她原是爲了開玩笑,不料,趙樽卻低頭來,凝視她,一本正經的應了一句,“阿七說得對,誰先憋不住,誰就輸了。”
兩個人從元祐房裡出來的時候,已經是半個時辰以後了。
趙樽要回府了。
看着他,夏初七站在原地,眼神兒有些閃爍。
換了正常情況下,又要分開了,兩個人應該趁着沒人膩歪一下才對。可她這會子心下一直忐忑。總覺得“兵變”事件,就是人家專門爲趙樽挖的一個大坑,就算他不主動往下跳,也一定會有人推着他往下跳的,與其如此,又何不……?
眉梢一揚,她碰了碰趙樽的手肘。
“趙十九。

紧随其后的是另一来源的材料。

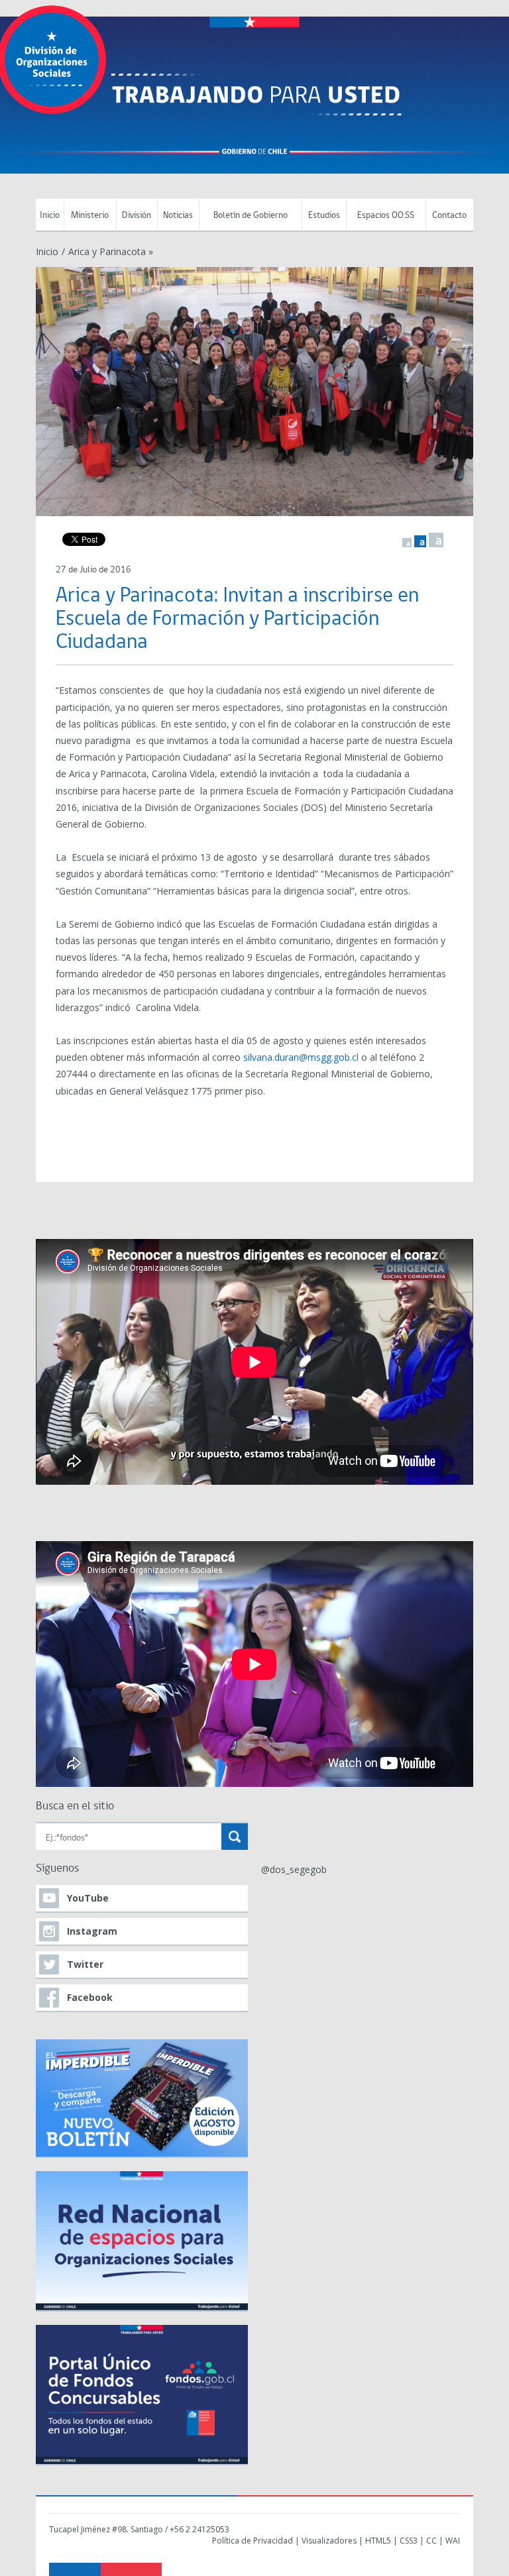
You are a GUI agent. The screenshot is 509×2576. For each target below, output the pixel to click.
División (136, 216)
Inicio (50, 216)
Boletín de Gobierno (250, 216)
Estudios (324, 216)
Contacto (449, 216)
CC (431, 2540)
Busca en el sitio (75, 1806)
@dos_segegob (294, 1869)
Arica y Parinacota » (110, 251)
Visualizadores (329, 2540)
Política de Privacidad (252, 2540)
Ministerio (90, 216)
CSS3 (409, 2540)
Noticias (178, 216)
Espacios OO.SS (385, 216)
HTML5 (378, 2540)
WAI (452, 2540)
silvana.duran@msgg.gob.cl (301, 1057)
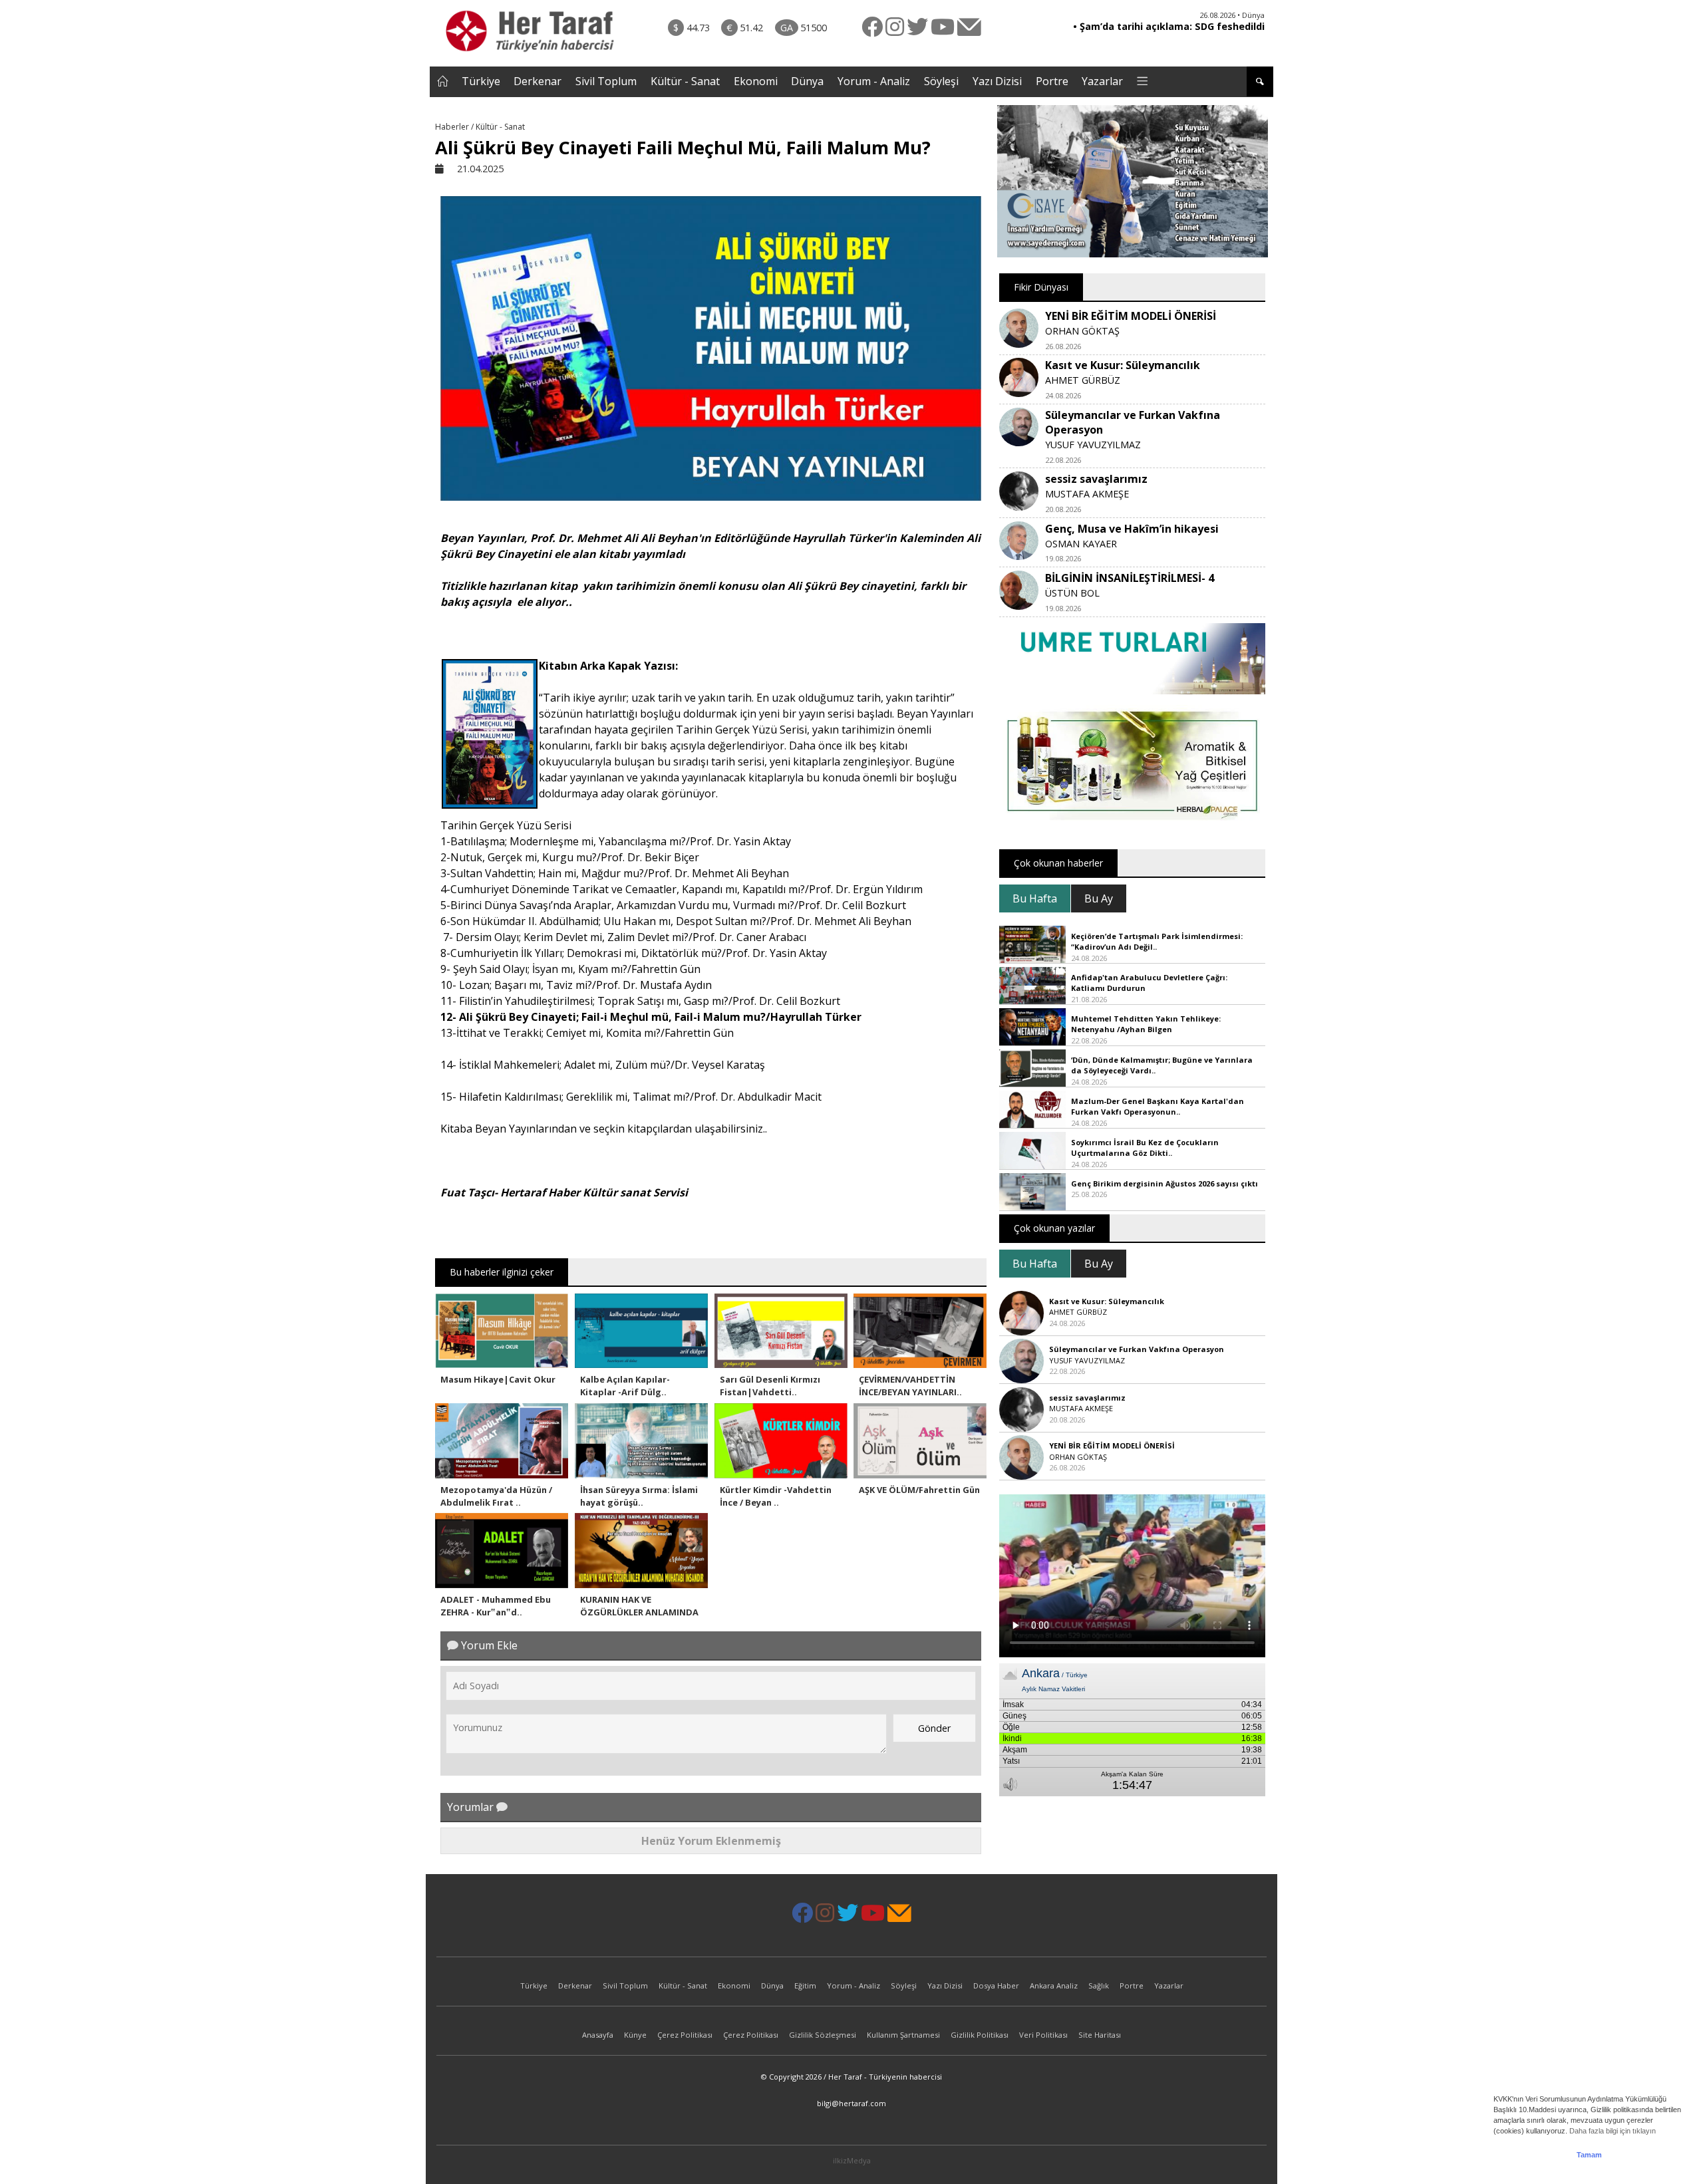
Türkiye (481, 81)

”
見她小臉兒嚴肅,趙樽抿下脣,“阿七有何話要交代?”
躊躇,遲疑,考慮,熱血升騰起來,又慢慢冷卻……心情複雜地又考慮了一遍,夏初七才擡起頭來,一字一句,吐字清晰地看着他說。
“晉水江畔趁東風!如今這次兵變,說不定就是你的兵風,你何不……乾脆點兒……快刀斬亂麻……”
她意有所指地說着,右手擡起,做了一個手起刀落的動作。
趙樽一愣,隨後順了順她的頭髮,失笑不已。
“小丫頭,志氣不小。”
“不是我有什麼志氣,我只是替你不值……”
她是在勸他“反”,趙樽又怎會聽不出來?他沒有回答,目光與她對視片刻,冷傲的眸色微微暗了一下,帶了一點兒疲憊,隨即岔開話,吩咐她,“在府裡不要亂跑。這些事,你不必操心。”
“啊”一聲,夏初七表情相當便秘。
“你這個人。真是迂腐得緊,等着瞧吧,人家不會讓你好過的!”
趙樽神色不變,只揉了揉她的臉兒。“嗯,爺走了。過兩日再來瞧你。”
她飛快地撩眉瞪他,“偷偷來?”
趙樽低笑,“是,偷偷來。在牀上等着爺。”
眼珠子向上翻轉一圈兒,夏初七臉頰紅得像熟透了的西紅柿。大概對於“偷偷摸摸”做事兒,人都有本能的期待感和興奮感,被他輕鬆的話語一帶,她心前的擔憂也略略放了下來,不由戲謔地翹起脣。
“那樣,算是偷情麼?”
“自然不算!你是爺的王妃。”
兩個人正說着話,就有誠國公府的兩個小丫頭走了過來。大概爲了不累及她的名聲,趙樽輕咳了一下,看她一眼,轉頭就離開,想想再見又不知何時,夏初七心裡一酸。
“爺……”
趙樽停下步子,回頭看着她。
夏初七自然沒有“男女授受不親”這樣兒的“婦德”,看着他的臉,她不好意思的低頭抿了抿脣,趁着那兩個小丫頭轉過迴廊的當兒,猛地一下撲過去,投入他的懷裡。
“有點捨不得……”
拖長了聲兒,見他沒有動靜,她又無奈的補充,“你的銀子。”
趙樽低頭看了一眼,掀了下脣角,反手把她緊緊擁住。
“爺也是。”
……
……
一到落晚時分,景宜苑就特別安靜。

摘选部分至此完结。